L'entreprise qui nous doit la lumière
est décidément bien opaque dans les conséquences de son choix énergétique. Pour que ça change rapidement, laissons traîner quelques idées : faire payer aux propriétaires de logements chauffés à l'électronucléaire, la moitié des factures d'électricité de leurs locataires; diminuer de 20% la valeur immobilière de ces logements; baisser le budget des administrations d'une valeur égale à leurs factures d'électricité; le gasoil à 10 francs le litre pour aider les pauvres (équité des taxes par rapport à l'essence + dommages et intérêts pour les arriérés de taxes impayés), etc. L'électricien national, entreprise publique à caractère industriel et commercial, n'a décidément pas brillé en un demi-siècle de gestion du service public. À l'heure de la construction de l'Europe, compétitivité et libéralisme risquent d'aggraver le problème. Le parc nucléaire n'est économiquement pas privatisable : personne ne voudrait acheter; mais les parcs de transport et distribution de l'électricité, si; la production hydroélectrique et thermique classique aussi. Laissons faire, et les requins qui se sont déjà approprié la production et la distribution d'eau potable s'accapareront EDF-GDF. Au vu des carambouilles qu'ils ont déjà mené dans le secteur de l'eau, on imagine vite ce qui adviendra du gaz et de l'électricité. L'État, pour sa part, a totalement failli dans son rôle de tutelle de l'entreprise publique, en laissant le lobby atomiste mettre la main sur l'électricien national, y diffuser son idéologie scientiste et y placer ses sbires aux postes décisifs; pire, il s'en est fait le complice.

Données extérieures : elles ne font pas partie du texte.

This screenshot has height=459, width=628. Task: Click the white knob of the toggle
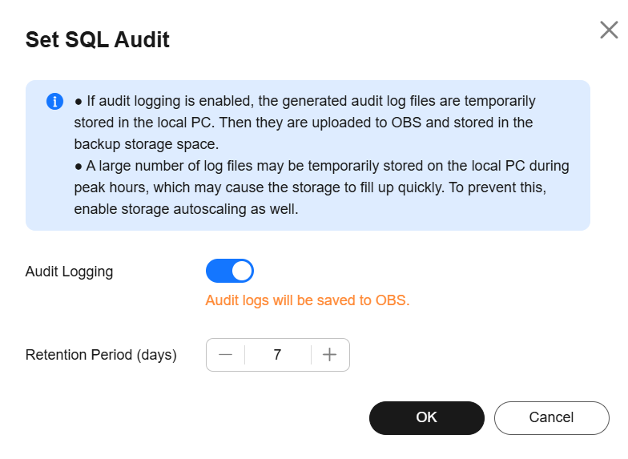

Au Danemark, le pays où l'électricité est moins chère (hors taxes), les consommateurs sont l'équivalent des propriétaires des compagnies d'électricité qu'ils gèrent eux-mêmes; on n'y a fait ni nucléaire, ni chauffage électrique. Alors, ni État, ni libéralisme; pour être bien servi, mieux vaut se servir soi- même, plaçons les consommateurs à la tête de l'entreprise du gaz et de l'électricité. On pourra même les aider à se diversifier dans les réseaux de chaleur, particulièrement économes et pratiques pour les usagers, et ça créera des emplois. On veut même bien revendre le parc nucléaire à Cogéma pour 1 franc symbolique, les dettes avec. Pour le long terme, c'est une affaire rentable, et ça obligera les atomistes à gérer leurs m eux-mêmes, sans l'apport financier des consommateurs.
1) En 1996, la consommation française était de près de 10500 tonnes d'uranium métal, dont 3500 tonnes pour les clients étrangers de Cogéma.1000 tonnes ont été extraites en France (400 t en 97), 4000 t provenaient de divers pays d'Afrique (Niger, Gabon, ), 3500 t d'Australie et 2000 t du Canada.